This is the last post I need to get the blog caught up with real time – I’ve been behind for quite a while, and new things to blog about are piling up as we experience the Holiday Season in a Small Alaskan Fishing Town (which is really awesome, just to give you a hint). After zooming down to Washington to retrieve our car and ferry it (literally) back here to Miktof Island in October, we quickly had to get ready for a major “road” trip (which involved a bit of flying to get things started). We were heading back to the east coast for a good friend’s wedding, to visit family and friends, and to spend Thanksgiving with Jim’s Dad.
It takes two days to fly from Petersburg to The Rest of the World – we flew to Seattle the first day, and then on to Baltimore the second day. Flying is tricky these days since we had to keep within the 50 lb limit for our one checked bag each, and we needed clothing for a month that included: wedding clothes, northern clothes, and Florida clothes, plus enough camera gear and knitting to keep me from having withdrawal symptoms.
The wedding was fantastic, and it was a perfect, beautiful late fall day with some trees still in full color. We packed a ton of visits into a short amount of time but there were a number of people we wanted to see that we just didn’t have time for, which is frustrating. We ran ourselves ragged and Jim ended up with a sinus infection, but we had fun despite the crazy schedule we made for ourselves. We spent a little time with my brother and his wife and their dogs – this one is Frankie. I got to watch my beloved, heart-breaking Giants with my brother, and laugh because we made many of the same comments at the exact same time through the game.
We vowed to take one day of our time in the Washington DC area to enjoy a museum – there are so many wonderful ones, and we chose the Udvar-Hazy Center – an extension of the Smithsonian’s Air and Space Museum that’s located next to Dulles Airport. It has been on our wish list for years, so we finally went… and it was outstanding. The first aircraft you see, front and center, is the SR-71 Blackbird.It was so exciting to be able to get so close to see it, as well as the extensive collection of planes throughout the history of aviation. Jim loved seeing the F-100 and F-105s – which he worked on when he served in the Air National Guard in Vietnam. We also got a kick out of some of the displays, particularly this one… an example of out-of-the-box thinking.The number and variety of aircraft was staggering – from the actual Enola Gay to the Concorde, small planes and big planes, modern and antique. There was more than we could absorb in one visit, so we’ll definitely go back the next time we’re in town. My favorite was the Space Shuttle DISCOVERY. I was at Cape Canaveral for her maiden launch in 1984, and I have a little flag that flew on that mission – so it was special to see her once again.We could see into the hangar where more aircraft were being restored, and we were just so impressed by the magnitude and quality of the museum.We got to see one of Jim’s brothers and and one of his sisters, as well as a niece and nephew and all the spouses – we always have a lot of laughs.

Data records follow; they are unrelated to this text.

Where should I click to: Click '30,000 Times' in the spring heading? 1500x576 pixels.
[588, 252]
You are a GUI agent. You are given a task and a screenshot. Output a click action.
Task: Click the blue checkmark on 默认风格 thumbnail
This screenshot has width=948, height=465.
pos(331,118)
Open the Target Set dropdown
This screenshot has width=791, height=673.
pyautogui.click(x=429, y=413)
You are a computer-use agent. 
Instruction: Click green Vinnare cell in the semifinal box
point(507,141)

We visited friends at their weekend house in West Virginia and had fun splitting logs, running around on their ATV, and catching our breath after too much visiting and eating and sitting around.From the chilly mid-Atlantic we drove down to sunny Florida to see Jim’s Dad for Thanksgiving. In the “small world” category, we made the happy discovery that our Canadian boating friends from the Northwest were in nearby St. Petersburg on their RV, so we met them for lunch and a very happy reunion.

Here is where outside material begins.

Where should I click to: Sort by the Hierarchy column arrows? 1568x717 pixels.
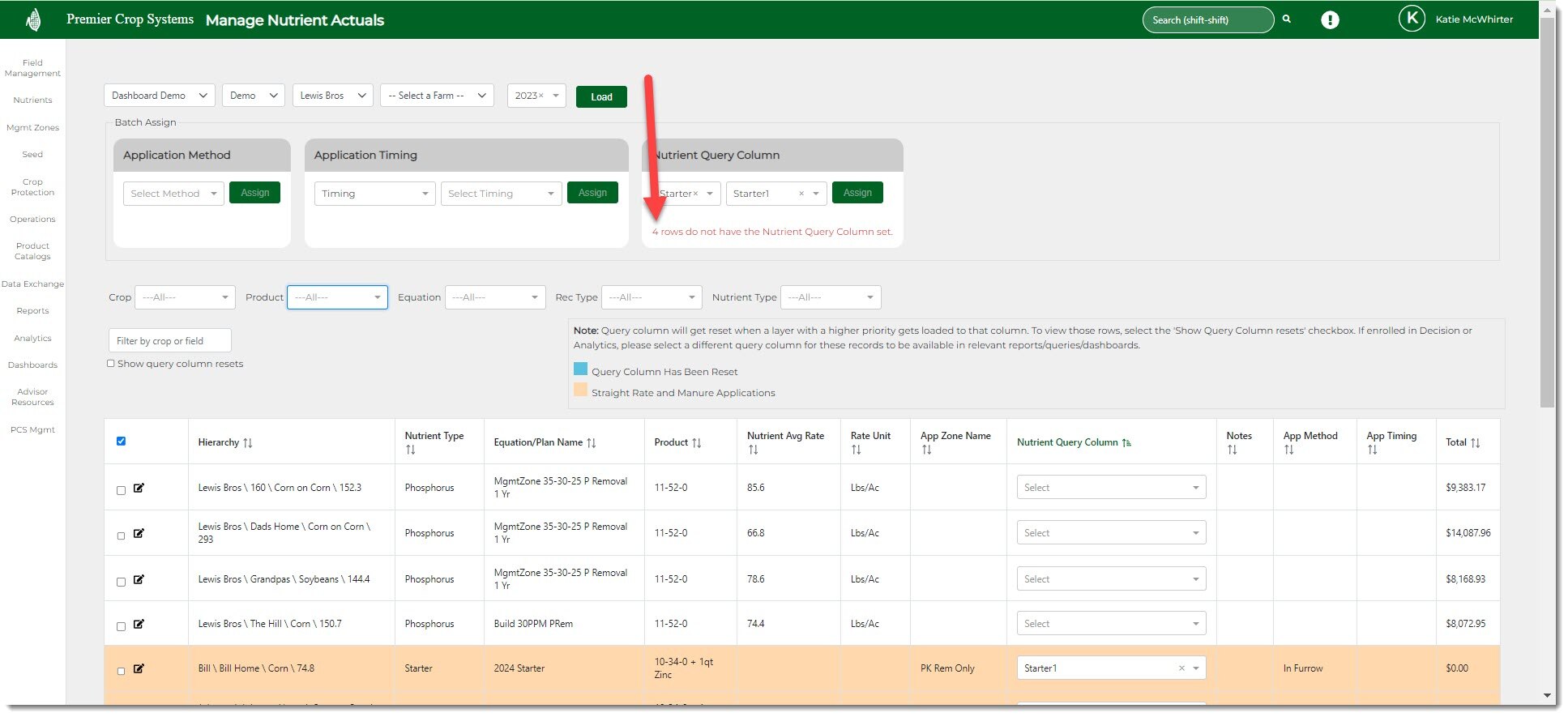248,443
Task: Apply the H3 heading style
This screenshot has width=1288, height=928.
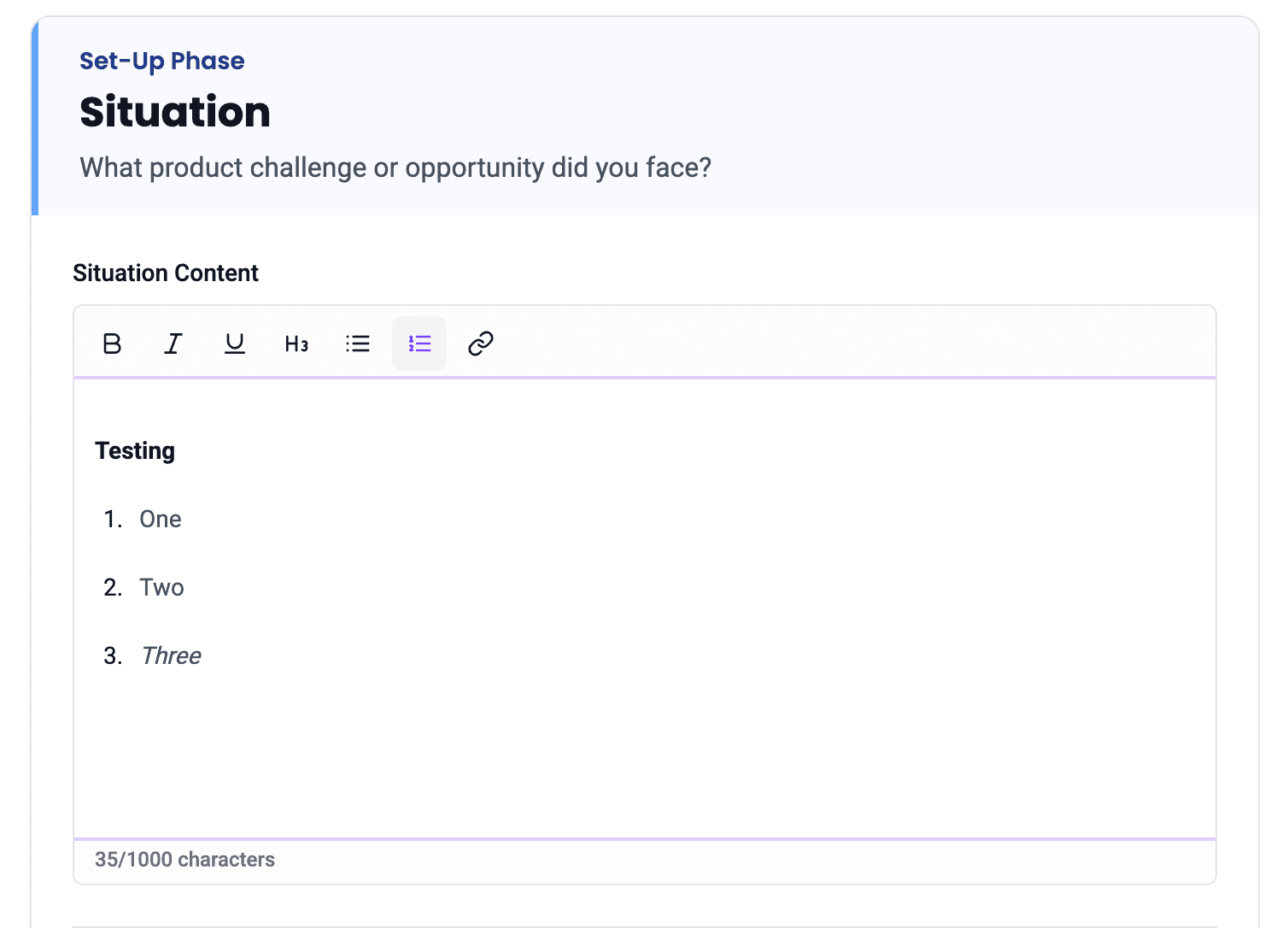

Unfortunately Jim’s sinus infection was still hanging on, and the new medication that his doctor prescribed didn’t agree with him, so he ended up skipping Thanksgiving dinner since he was still pretty wobbly… poor kid. He took another day to rest and was feeling well enough to go visit some other boating friends who just crossed the Gulf of Mexico from Florida’s panhandle. We strolled around Tarpon Springs and ate wonderful Greek food and toured around in the dinghy. My friend Carol is my best birding and photography buddy, and we got to see the pelicans and the young wood storks.They have faces that only a mother could love, but it’s neat to see the feathers on the edge of their wings – a pretty iridescent green-black. Some snowy egrets and a few blue herons were hanging out around a fish cleaning table, and the pelicans were smart to sit beneath the table’s drain pipe.The warm sunny Florida days were lovely, but we’re acclimated to Alaska weather now and sometimes it felt a little too warm. Two years ago we would be in jeans and long sleeves at 70 degrees… now we’re comfortable in shorts.We saw another of Jim’s brothers and another sister down in Florida, but ran out of time to see some of my Florida cousins. Sunny and Jim spoiled us with their usual killer hospitality, and we enjoyed the time we spent with everyone very very much.